◆ What is asked ◆
Reproduce every one of the following items verbatim, changing nothing.

◆ Exercise input ◆
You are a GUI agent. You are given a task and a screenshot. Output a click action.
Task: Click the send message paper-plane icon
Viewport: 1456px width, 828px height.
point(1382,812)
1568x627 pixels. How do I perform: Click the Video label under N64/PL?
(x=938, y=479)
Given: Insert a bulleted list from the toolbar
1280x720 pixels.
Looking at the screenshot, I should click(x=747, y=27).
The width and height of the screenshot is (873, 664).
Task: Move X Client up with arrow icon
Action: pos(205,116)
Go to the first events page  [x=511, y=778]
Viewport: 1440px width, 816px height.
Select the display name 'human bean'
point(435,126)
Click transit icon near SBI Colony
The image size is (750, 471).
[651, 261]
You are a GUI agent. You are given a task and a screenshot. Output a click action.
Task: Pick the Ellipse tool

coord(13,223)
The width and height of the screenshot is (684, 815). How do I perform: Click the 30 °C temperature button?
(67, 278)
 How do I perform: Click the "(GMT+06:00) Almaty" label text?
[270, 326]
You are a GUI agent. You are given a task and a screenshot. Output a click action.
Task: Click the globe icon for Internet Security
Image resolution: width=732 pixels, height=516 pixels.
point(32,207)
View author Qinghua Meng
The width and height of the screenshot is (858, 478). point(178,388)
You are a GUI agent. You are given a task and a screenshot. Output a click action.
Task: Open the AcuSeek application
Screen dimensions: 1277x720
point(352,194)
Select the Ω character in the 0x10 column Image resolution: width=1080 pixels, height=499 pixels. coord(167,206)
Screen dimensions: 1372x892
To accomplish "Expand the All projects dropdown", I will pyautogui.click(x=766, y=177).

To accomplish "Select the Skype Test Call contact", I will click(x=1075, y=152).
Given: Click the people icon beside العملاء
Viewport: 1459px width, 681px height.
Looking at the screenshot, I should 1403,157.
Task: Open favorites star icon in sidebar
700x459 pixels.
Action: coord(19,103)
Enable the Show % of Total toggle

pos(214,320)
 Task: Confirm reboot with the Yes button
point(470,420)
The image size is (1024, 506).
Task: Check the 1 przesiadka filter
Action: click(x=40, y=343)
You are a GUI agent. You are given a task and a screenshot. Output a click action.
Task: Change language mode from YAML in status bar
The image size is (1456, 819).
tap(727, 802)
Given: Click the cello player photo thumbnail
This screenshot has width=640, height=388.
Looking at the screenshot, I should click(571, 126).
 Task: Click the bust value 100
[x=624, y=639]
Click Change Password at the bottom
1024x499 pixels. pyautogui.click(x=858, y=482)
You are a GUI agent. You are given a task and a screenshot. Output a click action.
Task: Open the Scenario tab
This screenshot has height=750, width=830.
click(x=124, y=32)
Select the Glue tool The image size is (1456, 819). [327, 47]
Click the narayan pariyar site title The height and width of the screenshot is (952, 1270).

◆ Correct output ◆
You are a GUI agent. You are given a task and a screenshot. Output a click action.
Task: Click the send message paper-plane icon
Viewport: 1456px width, 828px height.
point(1382,812)
1568x627 pixels. How do I perform: Click the Video label under N64/PL?
(x=938, y=479)
Given: Insert a bulleted list from the toolbar
1280x720 pixels.
Looking at the screenshot, I should click(x=747, y=27).
The width and height of the screenshot is (873, 664).
Task: Move X Client up with arrow icon
Action: pos(205,116)
Go to the first events page  [x=511, y=778]
Viewport: 1440px width, 816px height.
Select the display name 'human bean'
point(435,126)
Click transit icon near SBI Colony
The image size is (750, 471).
[651, 261]
You are a GUI agent. You are given a task and a screenshot. Output a click action.
Task: Pick the Ellipse tool

coord(13,223)
The width and height of the screenshot is (684, 815). How do I perform: Click the 30 °C temperature button?
(67, 278)
 How do I perform: Click the "(GMT+06:00) Almaty" label text?
[270, 326]
You are a GUI agent. You are given a task and a screenshot. Output a click action.
Task: Click the globe icon for Internet Security
Image resolution: width=732 pixels, height=516 pixels.
point(32,207)
View author Qinghua Meng
The width and height of the screenshot is (858, 478). point(178,388)
You are a GUI agent. You are given a task and a screenshot. Output a click action.
Task: Open the AcuSeek application
Screen dimensions: 1277x720
point(352,194)
Select the Ω character in the 0x10 column Image resolution: width=1080 pixels, height=499 pixels. coord(167,206)
Screen dimensions: 1372x892
To accomplish "Expand the All projects dropdown", I will pyautogui.click(x=766, y=177).

To accomplish "Select the Skype Test Call contact", I will click(x=1075, y=152).
Given: Click the people icon beside العملاء
Viewport: 1459px width, 681px height.
Looking at the screenshot, I should 1403,157.
Task: Open favorites star icon in sidebar
700x459 pixels.
Action: coord(19,103)
Enable the Show % of Total toggle

pos(214,320)
 Task: Confirm reboot with the Yes button
point(470,420)
The image size is (1024, 506).
Task: Check the 1 przesiadka filter
Action: click(x=40, y=343)
You are a GUI agent. You are given a task and a screenshot. Output a click action.
Task: Change language mode from YAML in status bar
The image size is (1456, 819).
tap(727, 802)
Given: Click the cello player photo thumbnail
This screenshot has width=640, height=388.
Looking at the screenshot, I should click(571, 126).
 Task: Click the bust value 100
[x=624, y=639]
Click Change Password at the bottom
1024x499 pixels. pyautogui.click(x=858, y=482)
You are a GUI agent. You are given a task and a screenshot. Output a click action.
Task: Open the Scenario tab
This screenshot has height=750, width=830.
click(x=124, y=32)
Select the Glue tool The image size is (1456, 819). [327, 47]
Click the narayan pariyar site title The height and width of the screenshot is (952, 1270).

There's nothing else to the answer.